Hasta el día de hoy no entiendo la forma en que los indios manejan sus sociedades de negocios, ¡pero lo seguro es que a mí no me convenía! Me puse duro, y entonces me prometieron caracolas más grandes para la tarde.

Ya por la tarde, las caracolas era más grandes, aunque tampoco demasiado, y los precios eran los mismos. Yo seguía luchando, a sabiendas de que tendría que rendirme en algún momento. Viendo mi indocilidad transaccional, uno de los vendedores (porque esto era una lucha desigual…) puso en el tapete una oferta especial: una pequeñísima caracola que se agregaba a la grande, con sólo un leve cambio de precio.

Además de la caracola grande, para mis padres, yo también necesitaba una pequeña caracola para mis futuros y simples abishekams a la reciente estatuilla de Ganesha, que me había sido dada por Swami Premananda. En ese contexto, la introducción de la oferta fue, para mí, el momento de quiebre, y desembolsando más de mil rupias, que todavía un poco me duelen, me llevé lo que necesitaba.

Visto en retrospectiva, no fue un negocio tan malo, pues las dos caracolas siguen en uso permanente, por lo que ya amortizamos su precio; sumado al hecho de que siguen sanas y tan sagradas como el primer día.

Paces

Debido a la eterna y ubicua verdad de que “uno siempre quiere lo que no tiene”, yo me pase una semana en Bombay, queriendo volver a Argentina. Muchas veces más tarde, recordando esos días, se me ocurrieron ideas y planes para llevar a cabo, y por ende deseé estar de vuelta en la ciudad más grande la India.

Desde lejanos ordenadores, muchos amigos veían lucidamente la situación, mientras me aconsejaban y hasta regañaban por no aprovechar el momento. Yo, en algún punto, también lo veía claro, pero en el fragor de mi victimismo, era incapaz de revertir la tendencia de mis atávicos hábitos.

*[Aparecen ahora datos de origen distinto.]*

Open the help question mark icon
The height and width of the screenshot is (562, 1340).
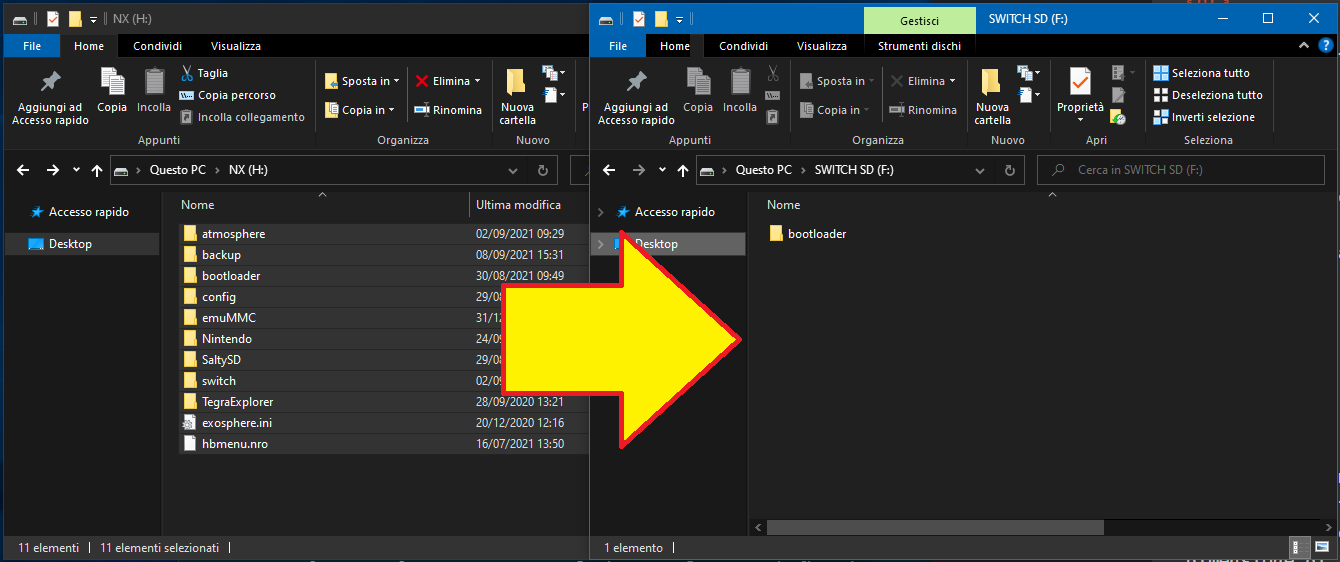click(x=1325, y=46)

Muchas otras veces, en lugares y situaciones menos lejanas o exóticas, la misma escena se sucedió. Me gusta creer que con los años voy aprendiendo la lección, y que en la próxima oportunidad pasaré la prueba. Hasta entonces no podré saberlo.

Lo único seguro es que, tarde o temprano, tendré que regresar a Bombay, para amigarme con mi recuerdo.